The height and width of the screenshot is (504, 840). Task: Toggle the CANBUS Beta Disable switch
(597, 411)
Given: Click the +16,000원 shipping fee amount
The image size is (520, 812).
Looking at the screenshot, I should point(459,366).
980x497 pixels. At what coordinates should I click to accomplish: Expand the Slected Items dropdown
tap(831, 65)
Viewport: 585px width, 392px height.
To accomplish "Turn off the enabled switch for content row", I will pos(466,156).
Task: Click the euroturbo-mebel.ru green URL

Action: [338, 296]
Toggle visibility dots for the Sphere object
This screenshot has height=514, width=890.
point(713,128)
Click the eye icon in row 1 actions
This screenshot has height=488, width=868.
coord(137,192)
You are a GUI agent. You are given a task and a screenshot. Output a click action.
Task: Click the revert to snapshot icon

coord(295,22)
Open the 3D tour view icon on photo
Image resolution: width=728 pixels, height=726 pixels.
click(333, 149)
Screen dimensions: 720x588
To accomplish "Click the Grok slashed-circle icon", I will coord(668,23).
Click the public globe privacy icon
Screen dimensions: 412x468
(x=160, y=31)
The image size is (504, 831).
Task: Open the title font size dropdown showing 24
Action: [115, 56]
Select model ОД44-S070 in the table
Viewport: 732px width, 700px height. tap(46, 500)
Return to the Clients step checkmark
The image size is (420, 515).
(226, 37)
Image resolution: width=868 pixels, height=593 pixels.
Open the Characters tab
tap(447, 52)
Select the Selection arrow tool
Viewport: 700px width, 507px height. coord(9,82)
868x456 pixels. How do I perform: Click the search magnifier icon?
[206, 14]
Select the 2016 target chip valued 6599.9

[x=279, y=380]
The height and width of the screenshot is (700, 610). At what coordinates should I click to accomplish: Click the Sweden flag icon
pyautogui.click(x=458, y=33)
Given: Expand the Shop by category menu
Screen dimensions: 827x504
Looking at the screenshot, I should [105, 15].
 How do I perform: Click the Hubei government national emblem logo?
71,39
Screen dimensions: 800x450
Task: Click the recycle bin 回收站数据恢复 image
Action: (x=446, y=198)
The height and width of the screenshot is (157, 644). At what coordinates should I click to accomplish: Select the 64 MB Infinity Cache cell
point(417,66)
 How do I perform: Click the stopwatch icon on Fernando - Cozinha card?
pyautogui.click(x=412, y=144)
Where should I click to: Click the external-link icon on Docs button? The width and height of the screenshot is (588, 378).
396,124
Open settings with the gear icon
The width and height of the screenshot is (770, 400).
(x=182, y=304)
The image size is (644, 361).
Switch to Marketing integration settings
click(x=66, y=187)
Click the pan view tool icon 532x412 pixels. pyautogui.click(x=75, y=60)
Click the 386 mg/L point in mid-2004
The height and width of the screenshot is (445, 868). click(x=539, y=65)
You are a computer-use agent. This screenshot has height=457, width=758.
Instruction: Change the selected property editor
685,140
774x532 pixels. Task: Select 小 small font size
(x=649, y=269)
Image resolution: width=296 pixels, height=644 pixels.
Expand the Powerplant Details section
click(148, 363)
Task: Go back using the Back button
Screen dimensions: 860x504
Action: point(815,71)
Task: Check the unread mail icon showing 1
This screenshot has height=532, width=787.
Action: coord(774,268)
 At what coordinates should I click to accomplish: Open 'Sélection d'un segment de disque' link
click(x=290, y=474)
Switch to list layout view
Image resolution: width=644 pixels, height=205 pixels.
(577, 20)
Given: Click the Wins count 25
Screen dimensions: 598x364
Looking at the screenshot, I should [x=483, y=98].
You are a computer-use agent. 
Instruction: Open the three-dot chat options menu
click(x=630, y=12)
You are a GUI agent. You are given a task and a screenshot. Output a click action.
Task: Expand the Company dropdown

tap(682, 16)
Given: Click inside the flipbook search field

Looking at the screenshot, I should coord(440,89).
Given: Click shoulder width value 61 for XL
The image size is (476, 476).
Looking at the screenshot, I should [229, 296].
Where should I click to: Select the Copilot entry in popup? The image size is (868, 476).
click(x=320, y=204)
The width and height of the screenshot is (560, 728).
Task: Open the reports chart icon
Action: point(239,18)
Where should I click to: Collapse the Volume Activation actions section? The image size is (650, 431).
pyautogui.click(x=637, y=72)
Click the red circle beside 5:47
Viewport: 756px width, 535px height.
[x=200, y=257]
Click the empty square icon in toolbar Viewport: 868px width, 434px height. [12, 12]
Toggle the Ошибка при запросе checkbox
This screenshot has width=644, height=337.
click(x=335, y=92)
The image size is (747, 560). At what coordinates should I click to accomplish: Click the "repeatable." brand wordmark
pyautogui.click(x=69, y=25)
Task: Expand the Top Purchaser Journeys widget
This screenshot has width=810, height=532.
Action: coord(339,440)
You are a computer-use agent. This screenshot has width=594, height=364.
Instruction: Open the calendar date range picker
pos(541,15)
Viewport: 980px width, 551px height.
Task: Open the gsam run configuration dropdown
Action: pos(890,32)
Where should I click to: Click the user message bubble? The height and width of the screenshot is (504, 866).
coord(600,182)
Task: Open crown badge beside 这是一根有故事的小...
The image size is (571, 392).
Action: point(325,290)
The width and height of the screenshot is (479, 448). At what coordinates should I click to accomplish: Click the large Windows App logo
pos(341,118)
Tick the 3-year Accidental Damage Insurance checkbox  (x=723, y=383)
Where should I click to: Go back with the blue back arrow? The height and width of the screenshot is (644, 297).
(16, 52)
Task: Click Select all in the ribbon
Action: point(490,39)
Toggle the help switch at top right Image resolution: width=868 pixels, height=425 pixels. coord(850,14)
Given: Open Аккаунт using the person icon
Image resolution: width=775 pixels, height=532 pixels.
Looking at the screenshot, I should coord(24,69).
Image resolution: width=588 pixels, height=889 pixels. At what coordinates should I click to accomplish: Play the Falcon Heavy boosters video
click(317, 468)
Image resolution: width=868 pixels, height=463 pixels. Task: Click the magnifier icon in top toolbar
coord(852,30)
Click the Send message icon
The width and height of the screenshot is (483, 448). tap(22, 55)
┄┄┄┄┄┄┄┄┄┄┄┄┄┄┄┄┄┄┄┄
§ **Directions for this task**
Your task is to copy all of the entries exactly.

§ **Completed task**
The height and width of the screenshot is (504, 840). Task: Toggle the CANBUS Beta Disable switch
(597, 411)
Given: Click the +16,000원 shipping fee amount
The image size is (520, 812).
Looking at the screenshot, I should point(459,366).
980x497 pixels. At what coordinates should I click to accomplish: Expand the Slected Items dropdown
tap(831, 65)
Viewport: 585px width, 392px height.
To accomplish "Turn off the enabled switch for content row", I will pos(466,156).
Task: Click the euroturbo-mebel.ru green URL

Action: [338, 296]
Toggle visibility dots for the Sphere object
This screenshot has height=514, width=890.
point(713,128)
Click the eye icon in row 1 actions
This screenshot has height=488, width=868.
coord(137,192)
You are a GUI agent. You are given a task and a screenshot. Output a click action.
Task: Click the revert to snapshot icon

coord(295,22)
Open the 3D tour view icon on photo
Image resolution: width=728 pixels, height=726 pixels.
click(333, 149)
Screen dimensions: 720x588
To accomplish "Click the Grok slashed-circle icon", I will coord(668,23).
Click the public globe privacy icon
Screen dimensions: 412x468
(x=160, y=31)
The image size is (504, 831).
Task: Open the title font size dropdown showing 24
Action: [115, 56]
Select model ОД44-S070 in the table
Viewport: 732px width, 700px height. tap(46, 500)
Return to the Clients step checkmark
The image size is (420, 515).
(226, 37)
Image resolution: width=868 pixels, height=593 pixels.
Open the Characters tab
tap(447, 52)
Select the Selection arrow tool
Viewport: 700px width, 507px height. coord(9,82)
868x456 pixels. How do I perform: Click the search magnifier icon?
[206, 14]
Select the 2016 target chip valued 6599.9

[x=279, y=380]
The height and width of the screenshot is (700, 610). At what coordinates should I click to accomplish: Click the Sweden flag icon
pyautogui.click(x=458, y=33)
Given: Expand the Shop by category menu
Screen dimensions: 827x504
Looking at the screenshot, I should [105, 15].
 How do I perform: Click the Hubei government national emblem logo?
71,39
Screen dimensions: 800x450
Task: Click the recycle bin 回收站数据恢复 image
Action: (x=446, y=198)
The height and width of the screenshot is (157, 644). At what coordinates should I click to accomplish: Select the 64 MB Infinity Cache cell
point(417,66)
 How do I perform: Click the stopwatch icon on Fernando - Cozinha card?
pyautogui.click(x=412, y=144)
Where should I click to: Click the external-link icon on Docs button? The width and height of the screenshot is (588, 378).
396,124
Open settings with the gear icon
The width and height of the screenshot is (770, 400).
(x=182, y=304)
The image size is (644, 361).
Switch to Marketing integration settings
click(x=66, y=187)
Click the pan view tool icon 532x412 pixels. pyautogui.click(x=75, y=60)
Click the 386 mg/L point in mid-2004
The height and width of the screenshot is (445, 868). click(x=539, y=65)
You are a computer-use agent. This screenshot has height=457, width=758.
Instruction: Change the selected property editor
685,140
774x532 pixels. Task: Select 小 small font size
(x=649, y=269)
Image resolution: width=296 pixels, height=644 pixels.
Expand the Powerplant Details section
click(148, 363)
Task: Go back using the Back button
Screen dimensions: 860x504
Action: point(815,71)
Task: Check the unread mail icon showing 1
This screenshot has height=532, width=787.
Action: coord(774,268)
 At what coordinates should I click to accomplish: Open 'Sélection d'un segment de disque' link
click(x=290, y=474)
Switch to list layout view
Image resolution: width=644 pixels, height=205 pixels.
(577, 20)
Given: Click the Wins count 25
Screen dimensions: 598x364
Looking at the screenshot, I should [x=483, y=98].
You are a computer-use agent. 
Instruction: Open the three-dot chat options menu
click(x=630, y=12)
You are a GUI agent. You are given a task and a screenshot. Output a click action.
Task: Expand the Company dropdown

tap(682, 16)
Given: Click inside the flipbook search field

Looking at the screenshot, I should coord(440,89).
Given: Click shoulder width value 61 for XL
The image size is (476, 476).
Looking at the screenshot, I should [229, 296].
Where should I click to: Select the Copilot entry in popup? The image size is (868, 476).
click(x=320, y=204)
The width and height of the screenshot is (560, 728).
Task: Open the reports chart icon
Action: point(239,18)
Where should I click to: Collapse the Volume Activation actions section? The image size is (650, 431).
pyautogui.click(x=637, y=72)
Click the red circle beside 5:47
Viewport: 756px width, 535px height.
[x=200, y=257]
Click the empty square icon in toolbar Viewport: 868px width, 434px height. [12, 12]
Toggle the Ошибка при запросе checkbox
This screenshot has width=644, height=337.
click(x=335, y=92)
The image size is (747, 560). At what coordinates should I click to accomplish: Click the "repeatable." brand wordmark
pyautogui.click(x=69, y=25)
Task: Expand the Top Purchaser Journeys widget
This screenshot has width=810, height=532.
Action: coord(339,440)
You are a computer-use agent. This screenshot has width=594, height=364.
Instruction: Open the calendar date range picker
pos(541,15)
Viewport: 980px width, 551px height.
Task: Open the gsam run configuration dropdown
Action: pos(890,32)
Where should I click to: Click the user message bubble? The height and width of the screenshot is (504, 866).
coord(600,182)
Task: Open crown badge beside 这是一根有故事的小...
The image size is (571, 392).
Action: point(325,290)
The width and height of the screenshot is (479, 448). At what coordinates should I click to accomplish: Click the large Windows App logo
pos(341,118)
Tick the 3-year Accidental Damage Insurance checkbox  (x=723, y=383)
Where should I click to: Go back with the blue back arrow? The height and width of the screenshot is (644, 297).
(16, 52)
Task: Click Select all in the ribbon
Action: point(490,39)
Toggle the help switch at top right Image resolution: width=868 pixels, height=425 pixels. coord(850,14)
Given: Open Аккаунт using the person icon
Image resolution: width=775 pixels, height=532 pixels.
Looking at the screenshot, I should coord(24,69).
Image resolution: width=588 pixels, height=889 pixels. At what coordinates should I click to accomplish: Play the Falcon Heavy boosters video
click(317, 468)
Image resolution: width=868 pixels, height=463 pixels. Task: Click the magnifier icon in top toolbar
coord(852,30)
Click the Send message icon
The width and height of the screenshot is (483, 448). tap(22, 55)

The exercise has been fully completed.